Texte fourni:
<<<<
La vie quotidienne aux XIIe et XIIIe siècles

L’habitation

Dans les villes, les logements étaient souvent exigus. La place manquait pour construire les maisons. Entourées de leur ceinture de remparts, les villes ne pouvaient pas facilement s’agrandir au fur et à mesure que leur population s’accroissait.

Si l’on excepte les demeures des seigneurs et des riches bourgeois, la pièce principale de la maison était la cuisine, avec la grande cheminée. Les Anciens ne connaissaient pas les cheminées : ils utilisaient des braseros portatifs, c’est-à-dire des sortes de bassins de métal où l’on brûlait du bois ou du charbon de bois. Les premières cheminées furent de grands braseros fixes, de forme circulaire qui se plaçaient au centre de la pièce : la fumée se répandait partout. A partir du XIIe siècle, on adossa la cheminée au mur   et la fumée sortait par le toit. Au-dessus des chenêts où brûlaient d’énormes bûches, pendait la tige de fer de la crémaillère : c’est là qu’on attachait la marmite. A portée de la main, il y avait l’écumoire, la cuiller à pot, les broches, les pincettes, le tisonnier et le soufflet (inventé au XIIe siècle). Le long du mur, on trouvait le coffre où l’on pétrissait le pain et où on le conservait quand il était cuit. On mangeait à une longue table - on ne prenait place que d’un côté, l’autre côté restant libre pour le service - et l’on s’asseyait sur un banc ou sur des escabeaux.
>>>>
Documents fournis:
<<<<
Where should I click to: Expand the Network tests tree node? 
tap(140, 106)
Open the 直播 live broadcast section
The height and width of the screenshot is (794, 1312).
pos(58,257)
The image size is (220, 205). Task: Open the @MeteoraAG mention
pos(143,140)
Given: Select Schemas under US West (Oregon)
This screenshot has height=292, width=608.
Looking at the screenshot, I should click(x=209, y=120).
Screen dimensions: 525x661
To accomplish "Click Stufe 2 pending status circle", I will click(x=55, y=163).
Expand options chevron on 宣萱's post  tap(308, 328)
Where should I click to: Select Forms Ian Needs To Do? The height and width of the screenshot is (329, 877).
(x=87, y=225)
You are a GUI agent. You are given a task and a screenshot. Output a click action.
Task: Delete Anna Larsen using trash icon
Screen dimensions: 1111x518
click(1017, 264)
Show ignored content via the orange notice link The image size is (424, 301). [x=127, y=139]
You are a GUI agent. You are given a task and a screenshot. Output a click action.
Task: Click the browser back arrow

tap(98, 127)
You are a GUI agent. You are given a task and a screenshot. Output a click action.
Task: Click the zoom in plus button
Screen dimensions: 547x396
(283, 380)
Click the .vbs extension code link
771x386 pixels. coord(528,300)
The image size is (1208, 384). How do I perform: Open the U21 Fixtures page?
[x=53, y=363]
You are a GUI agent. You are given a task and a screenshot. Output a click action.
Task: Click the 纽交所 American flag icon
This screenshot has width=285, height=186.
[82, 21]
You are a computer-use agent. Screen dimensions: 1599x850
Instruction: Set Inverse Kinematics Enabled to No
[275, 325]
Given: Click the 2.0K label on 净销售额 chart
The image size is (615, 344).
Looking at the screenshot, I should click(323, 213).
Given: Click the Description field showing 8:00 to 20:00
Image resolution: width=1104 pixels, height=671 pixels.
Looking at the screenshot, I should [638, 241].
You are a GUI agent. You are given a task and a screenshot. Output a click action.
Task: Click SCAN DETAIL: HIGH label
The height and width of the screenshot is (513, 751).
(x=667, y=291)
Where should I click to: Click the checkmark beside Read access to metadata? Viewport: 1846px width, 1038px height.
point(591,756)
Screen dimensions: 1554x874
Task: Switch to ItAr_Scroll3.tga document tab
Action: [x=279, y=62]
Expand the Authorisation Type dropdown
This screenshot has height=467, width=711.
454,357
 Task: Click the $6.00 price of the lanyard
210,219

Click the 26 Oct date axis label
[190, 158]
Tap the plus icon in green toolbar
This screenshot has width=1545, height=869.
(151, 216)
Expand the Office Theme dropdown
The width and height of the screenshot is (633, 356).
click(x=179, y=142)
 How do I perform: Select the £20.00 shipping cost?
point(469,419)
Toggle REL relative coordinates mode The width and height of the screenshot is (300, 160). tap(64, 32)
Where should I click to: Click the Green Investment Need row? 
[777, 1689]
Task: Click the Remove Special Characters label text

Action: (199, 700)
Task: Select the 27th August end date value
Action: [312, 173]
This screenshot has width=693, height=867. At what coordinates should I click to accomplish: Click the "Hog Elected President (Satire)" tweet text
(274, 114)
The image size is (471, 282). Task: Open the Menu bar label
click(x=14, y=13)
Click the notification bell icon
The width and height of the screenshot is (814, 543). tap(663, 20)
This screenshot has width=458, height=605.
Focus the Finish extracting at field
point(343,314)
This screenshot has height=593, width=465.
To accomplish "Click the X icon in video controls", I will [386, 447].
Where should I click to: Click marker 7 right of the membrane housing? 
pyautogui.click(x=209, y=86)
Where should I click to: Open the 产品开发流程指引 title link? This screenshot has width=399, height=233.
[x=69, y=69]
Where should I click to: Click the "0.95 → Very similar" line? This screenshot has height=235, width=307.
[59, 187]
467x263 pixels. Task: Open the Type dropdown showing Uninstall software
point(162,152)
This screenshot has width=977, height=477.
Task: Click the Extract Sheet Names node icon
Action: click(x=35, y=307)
>>>>
Travail demandé:
#1 Indiquez si les affirmations (a), (b) et (c) concordent avec le texte sur l’habitation, en citant les mots qui le montrent.
(a) Les Anciens se chauffaient avec des braseros portatifs.
(b) Le soufflet fut inventé au XIIIe siècle.
(c) À table, on s’asseyait des deux côtés.
#2 Mettez à jour, s’il vous plaît, la partie du texte sur l’habitation qui s’ouvre sur les mots « Dans les villes, les » et s’achève sur « leur population s’accroissait. », en y remplaçant « exigus » par « étroits ».
#3 Répondez brièvement à ces questions sur le texte sur l’habitation.
(a) Quelle était la pièce principale de la maison, hors demeures des seigneurs et des riches bourgeois ?
(b) Qu’est-ce qui entourait les villes et les empêchait de s’agrandir facilement ?
(c) Où se plaçaient les premières cheminées ?

Corrigé:
#1
(a) Oui : « ils utilisaient des braseros portatifs ».
(b) Non : « le soufflet (inventé au XIIe siècle) ».
(c) Non : « on ne prenait place que d’un côté, l’autre côté restant libre pour le service ».

#2
Dans les villes, les logements étaient souvent étroits. La place manquait pour construire les maisons. Entourées de leur ceinture de remparts, les villes ne pouvaient pas facilement s’agrandir au fur et à mesure que leur population s’accroissait.

#3
(a) La cuisine, avec la grande cheminée.
(b) Leur ceinture de remparts.
(c) Au centre de la pièce.